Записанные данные
----

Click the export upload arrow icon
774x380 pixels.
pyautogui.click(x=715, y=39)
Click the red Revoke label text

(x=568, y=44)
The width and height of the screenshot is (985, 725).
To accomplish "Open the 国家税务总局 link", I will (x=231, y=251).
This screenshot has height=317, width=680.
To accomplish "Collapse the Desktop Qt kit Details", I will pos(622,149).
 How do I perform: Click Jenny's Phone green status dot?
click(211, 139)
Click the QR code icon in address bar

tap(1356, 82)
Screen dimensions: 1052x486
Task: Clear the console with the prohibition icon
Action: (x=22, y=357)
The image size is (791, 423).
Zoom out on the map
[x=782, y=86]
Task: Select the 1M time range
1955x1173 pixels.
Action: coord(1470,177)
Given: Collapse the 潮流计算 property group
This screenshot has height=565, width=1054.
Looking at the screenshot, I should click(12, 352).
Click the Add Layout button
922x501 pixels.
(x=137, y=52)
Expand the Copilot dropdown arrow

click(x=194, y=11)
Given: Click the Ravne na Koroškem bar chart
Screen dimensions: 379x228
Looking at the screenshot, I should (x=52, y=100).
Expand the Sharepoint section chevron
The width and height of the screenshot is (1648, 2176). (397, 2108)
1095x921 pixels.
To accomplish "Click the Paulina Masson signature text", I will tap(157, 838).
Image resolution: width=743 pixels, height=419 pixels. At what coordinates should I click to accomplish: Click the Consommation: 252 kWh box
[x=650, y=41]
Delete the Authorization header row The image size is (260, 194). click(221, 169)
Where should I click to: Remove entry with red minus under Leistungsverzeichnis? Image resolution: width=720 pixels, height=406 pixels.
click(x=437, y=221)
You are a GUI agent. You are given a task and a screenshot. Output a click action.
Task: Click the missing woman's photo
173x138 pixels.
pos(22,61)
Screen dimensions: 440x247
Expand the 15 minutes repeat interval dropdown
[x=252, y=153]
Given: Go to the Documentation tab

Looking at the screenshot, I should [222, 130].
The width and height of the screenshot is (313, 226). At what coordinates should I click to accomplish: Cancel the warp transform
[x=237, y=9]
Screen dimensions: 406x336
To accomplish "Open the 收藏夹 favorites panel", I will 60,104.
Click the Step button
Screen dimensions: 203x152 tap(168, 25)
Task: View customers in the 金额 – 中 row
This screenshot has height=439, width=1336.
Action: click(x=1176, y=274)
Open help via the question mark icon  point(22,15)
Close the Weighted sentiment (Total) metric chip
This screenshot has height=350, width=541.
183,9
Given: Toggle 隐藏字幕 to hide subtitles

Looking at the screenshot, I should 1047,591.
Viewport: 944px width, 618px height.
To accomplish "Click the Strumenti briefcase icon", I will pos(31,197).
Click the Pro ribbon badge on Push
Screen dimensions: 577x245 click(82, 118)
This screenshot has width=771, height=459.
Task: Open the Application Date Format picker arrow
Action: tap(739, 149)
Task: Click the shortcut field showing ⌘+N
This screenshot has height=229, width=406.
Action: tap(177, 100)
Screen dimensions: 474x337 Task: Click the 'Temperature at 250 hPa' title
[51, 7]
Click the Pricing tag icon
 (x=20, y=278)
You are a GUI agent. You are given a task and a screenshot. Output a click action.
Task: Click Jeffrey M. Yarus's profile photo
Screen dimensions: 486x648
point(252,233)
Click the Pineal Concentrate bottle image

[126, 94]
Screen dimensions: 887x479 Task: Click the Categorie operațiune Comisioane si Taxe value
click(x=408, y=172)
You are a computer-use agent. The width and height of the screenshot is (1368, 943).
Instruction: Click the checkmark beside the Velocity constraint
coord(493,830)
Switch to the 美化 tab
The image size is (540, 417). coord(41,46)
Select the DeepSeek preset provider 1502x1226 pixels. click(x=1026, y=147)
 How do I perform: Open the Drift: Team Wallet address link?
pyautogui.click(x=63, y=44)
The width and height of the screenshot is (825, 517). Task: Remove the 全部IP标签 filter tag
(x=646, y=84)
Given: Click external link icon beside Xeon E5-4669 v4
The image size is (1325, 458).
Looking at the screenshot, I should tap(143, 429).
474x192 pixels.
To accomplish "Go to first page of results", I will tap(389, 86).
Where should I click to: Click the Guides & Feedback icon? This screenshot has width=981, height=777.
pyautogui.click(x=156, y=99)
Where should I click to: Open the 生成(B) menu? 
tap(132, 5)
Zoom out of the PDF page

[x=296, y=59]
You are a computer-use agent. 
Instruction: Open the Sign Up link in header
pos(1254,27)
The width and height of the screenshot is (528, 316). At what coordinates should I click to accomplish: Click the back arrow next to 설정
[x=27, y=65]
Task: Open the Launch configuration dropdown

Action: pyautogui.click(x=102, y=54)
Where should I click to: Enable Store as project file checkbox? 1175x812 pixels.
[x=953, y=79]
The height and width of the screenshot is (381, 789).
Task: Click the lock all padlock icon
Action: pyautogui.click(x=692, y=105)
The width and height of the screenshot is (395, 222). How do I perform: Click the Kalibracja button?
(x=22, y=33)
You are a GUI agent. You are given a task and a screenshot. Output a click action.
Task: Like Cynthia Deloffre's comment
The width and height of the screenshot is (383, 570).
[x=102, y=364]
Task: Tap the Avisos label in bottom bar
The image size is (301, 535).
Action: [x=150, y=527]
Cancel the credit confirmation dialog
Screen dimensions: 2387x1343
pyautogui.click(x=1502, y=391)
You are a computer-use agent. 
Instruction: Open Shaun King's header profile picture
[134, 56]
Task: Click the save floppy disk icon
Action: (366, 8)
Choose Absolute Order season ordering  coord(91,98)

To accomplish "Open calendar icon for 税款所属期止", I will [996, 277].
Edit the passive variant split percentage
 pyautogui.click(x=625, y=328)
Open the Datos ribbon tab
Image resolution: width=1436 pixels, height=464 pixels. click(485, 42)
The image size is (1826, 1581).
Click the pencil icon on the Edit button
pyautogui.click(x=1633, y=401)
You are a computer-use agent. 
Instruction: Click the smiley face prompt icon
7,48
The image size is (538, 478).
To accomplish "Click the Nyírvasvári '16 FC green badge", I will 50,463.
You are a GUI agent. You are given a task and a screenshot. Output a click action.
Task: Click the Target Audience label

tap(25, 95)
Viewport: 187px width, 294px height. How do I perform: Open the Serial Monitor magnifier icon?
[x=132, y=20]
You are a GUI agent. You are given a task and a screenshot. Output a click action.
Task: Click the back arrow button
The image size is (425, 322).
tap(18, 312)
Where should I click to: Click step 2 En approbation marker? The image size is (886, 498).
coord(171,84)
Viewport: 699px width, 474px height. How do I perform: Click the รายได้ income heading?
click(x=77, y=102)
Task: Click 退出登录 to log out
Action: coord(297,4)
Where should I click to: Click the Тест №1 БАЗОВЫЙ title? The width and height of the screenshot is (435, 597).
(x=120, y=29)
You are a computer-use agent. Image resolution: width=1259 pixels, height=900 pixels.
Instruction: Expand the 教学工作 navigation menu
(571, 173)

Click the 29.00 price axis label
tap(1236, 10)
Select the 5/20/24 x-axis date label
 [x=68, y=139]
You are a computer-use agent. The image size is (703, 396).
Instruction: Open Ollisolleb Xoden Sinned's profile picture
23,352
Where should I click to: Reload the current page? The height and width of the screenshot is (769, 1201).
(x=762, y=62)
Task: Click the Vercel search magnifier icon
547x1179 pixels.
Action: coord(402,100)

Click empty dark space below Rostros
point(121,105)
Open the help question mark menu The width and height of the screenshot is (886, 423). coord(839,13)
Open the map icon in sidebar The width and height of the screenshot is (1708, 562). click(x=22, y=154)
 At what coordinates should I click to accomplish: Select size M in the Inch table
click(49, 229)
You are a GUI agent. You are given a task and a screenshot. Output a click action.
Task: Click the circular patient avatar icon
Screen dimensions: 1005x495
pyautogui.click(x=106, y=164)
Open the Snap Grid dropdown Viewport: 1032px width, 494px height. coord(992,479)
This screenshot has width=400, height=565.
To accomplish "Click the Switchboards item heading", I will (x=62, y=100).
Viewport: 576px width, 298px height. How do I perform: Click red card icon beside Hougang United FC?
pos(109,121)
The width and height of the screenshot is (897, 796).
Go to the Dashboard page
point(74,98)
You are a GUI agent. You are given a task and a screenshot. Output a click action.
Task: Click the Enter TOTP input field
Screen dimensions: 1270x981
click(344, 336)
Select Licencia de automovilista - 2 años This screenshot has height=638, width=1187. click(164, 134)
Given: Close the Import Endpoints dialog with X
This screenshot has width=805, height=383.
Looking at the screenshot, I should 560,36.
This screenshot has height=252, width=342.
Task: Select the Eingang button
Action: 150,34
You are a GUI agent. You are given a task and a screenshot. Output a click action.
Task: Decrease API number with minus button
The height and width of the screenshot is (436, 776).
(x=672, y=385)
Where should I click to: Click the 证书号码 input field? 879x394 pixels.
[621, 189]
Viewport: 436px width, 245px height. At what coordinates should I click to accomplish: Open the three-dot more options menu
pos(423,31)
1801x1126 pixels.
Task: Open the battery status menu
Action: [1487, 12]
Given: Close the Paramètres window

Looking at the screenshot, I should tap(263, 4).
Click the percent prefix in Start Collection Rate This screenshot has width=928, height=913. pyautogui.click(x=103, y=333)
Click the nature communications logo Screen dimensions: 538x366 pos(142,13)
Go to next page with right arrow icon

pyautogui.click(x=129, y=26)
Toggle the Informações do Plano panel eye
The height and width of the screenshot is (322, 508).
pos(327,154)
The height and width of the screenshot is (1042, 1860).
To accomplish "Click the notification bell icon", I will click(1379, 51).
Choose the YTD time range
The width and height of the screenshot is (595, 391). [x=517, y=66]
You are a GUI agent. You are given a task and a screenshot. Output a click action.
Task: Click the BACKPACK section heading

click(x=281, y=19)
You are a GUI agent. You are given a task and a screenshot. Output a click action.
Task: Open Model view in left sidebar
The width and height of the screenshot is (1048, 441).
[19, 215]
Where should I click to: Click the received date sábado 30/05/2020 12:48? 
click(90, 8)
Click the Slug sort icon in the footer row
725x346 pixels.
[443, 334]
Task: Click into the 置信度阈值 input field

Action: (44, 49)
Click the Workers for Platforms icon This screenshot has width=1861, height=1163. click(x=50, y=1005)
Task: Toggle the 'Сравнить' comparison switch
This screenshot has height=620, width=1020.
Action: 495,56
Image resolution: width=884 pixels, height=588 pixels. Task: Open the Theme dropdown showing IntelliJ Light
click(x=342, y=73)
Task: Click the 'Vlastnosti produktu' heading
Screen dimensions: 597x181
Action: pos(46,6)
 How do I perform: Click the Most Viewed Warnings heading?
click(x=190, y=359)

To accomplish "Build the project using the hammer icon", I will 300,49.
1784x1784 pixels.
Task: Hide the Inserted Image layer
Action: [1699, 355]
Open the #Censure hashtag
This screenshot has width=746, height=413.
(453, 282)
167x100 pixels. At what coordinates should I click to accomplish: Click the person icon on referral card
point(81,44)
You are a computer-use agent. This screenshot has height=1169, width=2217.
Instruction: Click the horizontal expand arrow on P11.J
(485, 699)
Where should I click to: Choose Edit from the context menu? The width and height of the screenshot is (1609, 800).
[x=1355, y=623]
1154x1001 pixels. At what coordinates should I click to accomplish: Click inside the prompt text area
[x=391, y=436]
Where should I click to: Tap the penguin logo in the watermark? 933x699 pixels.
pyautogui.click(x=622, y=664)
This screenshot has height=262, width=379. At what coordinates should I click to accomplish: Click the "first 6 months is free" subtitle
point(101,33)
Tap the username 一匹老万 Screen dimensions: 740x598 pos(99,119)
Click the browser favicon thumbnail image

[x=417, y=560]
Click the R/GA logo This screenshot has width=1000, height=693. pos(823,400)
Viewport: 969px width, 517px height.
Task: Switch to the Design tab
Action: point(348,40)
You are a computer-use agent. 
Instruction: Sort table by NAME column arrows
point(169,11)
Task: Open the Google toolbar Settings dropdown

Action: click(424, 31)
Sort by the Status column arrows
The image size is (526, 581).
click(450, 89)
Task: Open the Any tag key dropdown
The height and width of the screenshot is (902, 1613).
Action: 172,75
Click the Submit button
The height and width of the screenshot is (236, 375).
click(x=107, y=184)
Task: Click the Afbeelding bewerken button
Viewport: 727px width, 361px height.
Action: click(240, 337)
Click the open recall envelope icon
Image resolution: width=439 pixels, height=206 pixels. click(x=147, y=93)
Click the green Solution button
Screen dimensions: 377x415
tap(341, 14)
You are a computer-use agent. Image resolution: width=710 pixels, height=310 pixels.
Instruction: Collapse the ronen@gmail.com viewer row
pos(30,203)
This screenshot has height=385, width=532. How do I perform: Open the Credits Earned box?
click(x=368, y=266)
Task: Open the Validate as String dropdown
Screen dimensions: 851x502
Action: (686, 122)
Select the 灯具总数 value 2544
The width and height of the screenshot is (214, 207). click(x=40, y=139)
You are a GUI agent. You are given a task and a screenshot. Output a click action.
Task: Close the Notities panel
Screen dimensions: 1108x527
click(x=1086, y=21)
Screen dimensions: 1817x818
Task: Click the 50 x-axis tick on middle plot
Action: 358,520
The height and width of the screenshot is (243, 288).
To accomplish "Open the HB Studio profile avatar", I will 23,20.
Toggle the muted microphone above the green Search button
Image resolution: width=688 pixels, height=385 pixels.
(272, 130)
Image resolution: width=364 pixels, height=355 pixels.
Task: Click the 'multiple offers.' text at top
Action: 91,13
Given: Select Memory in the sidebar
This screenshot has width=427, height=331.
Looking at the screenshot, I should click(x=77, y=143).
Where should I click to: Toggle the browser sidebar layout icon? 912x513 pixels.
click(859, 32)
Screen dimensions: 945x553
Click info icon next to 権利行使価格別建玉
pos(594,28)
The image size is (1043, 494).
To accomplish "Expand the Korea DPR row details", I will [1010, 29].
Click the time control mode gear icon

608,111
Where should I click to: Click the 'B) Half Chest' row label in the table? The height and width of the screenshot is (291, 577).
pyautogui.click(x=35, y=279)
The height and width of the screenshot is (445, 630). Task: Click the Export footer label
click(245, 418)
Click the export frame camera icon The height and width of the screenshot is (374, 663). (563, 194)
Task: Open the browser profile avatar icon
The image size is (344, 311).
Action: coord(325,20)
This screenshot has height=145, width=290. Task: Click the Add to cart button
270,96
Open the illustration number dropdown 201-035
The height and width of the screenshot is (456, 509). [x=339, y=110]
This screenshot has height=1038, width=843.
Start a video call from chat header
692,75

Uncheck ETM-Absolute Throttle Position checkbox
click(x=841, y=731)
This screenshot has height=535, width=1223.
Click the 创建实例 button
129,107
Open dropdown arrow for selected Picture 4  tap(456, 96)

----

*Задание*
Пожалуйста, отредактируйте строки, начиная со строки с "Click the Pro ribbon badge on Push" и заканчивая строкой с "pos(1254,27)" включительно: замените "Instruction" на "Command", а все остальное оставьте без изменений. Выведите только эти строки.

*В ответ*
Click the Pro ribbon badge on Push
Screen dimensions: 577x245 click(82, 118)
This screenshot has width=771, height=459.
Task: Open the Application Date Format picker arrow
Action: tap(739, 149)
Task: Click the shortcut field showing ⌘+N
This screenshot has height=229, width=406.
Action: tap(177, 100)
Screen dimensions: 474x337 Task: Click the 'Temperature at 250 hPa' title
[51, 7]
Click the Pricing tag icon
 (x=20, y=278)
You are a GUI agent. You are given a task and a screenshot. Output a click action.
Task: Click Jeffrey M. Yarus's profile photo
Screen dimensions: 486x648
point(252,233)
Click the Pineal Concentrate bottle image

[126, 94]
Screen dimensions: 887x479 Task: Click the Categorie operațiune Comisioane si Taxe value
click(x=408, y=172)
You are a computer-use agent. The width and height of the screenshot is (1368, 943).
Command: Click the checkmark beside the Velocity constraint
coord(493,830)
Switch to the 美化 tab
The image size is (540, 417). coord(41,46)
Select the DeepSeek preset provider 1502x1226 pixels. click(x=1026, y=147)
 How do I perform: Open the Drift: Team Wallet address link?
pyautogui.click(x=63, y=44)
The width and height of the screenshot is (825, 517). Task: Remove the 全部IP标签 filter tag
(x=646, y=84)
Given: Click external link icon beside Xeon E5-4669 v4
The image size is (1325, 458).
Looking at the screenshot, I should tap(143, 429).
474x192 pixels.
To accomplish "Go to first page of results", I will tap(389, 86).
Where should I click to: Click the Guides & Feedback icon? This screenshot has width=981, height=777.
pyautogui.click(x=156, y=99)
Where should I click to: Open the 生成(B) menu? 
tap(132, 5)
Zoom out of the PDF page

[x=296, y=59]
You are a computer-use agent. 
Command: Open the Sign Up link in header
pos(1254,27)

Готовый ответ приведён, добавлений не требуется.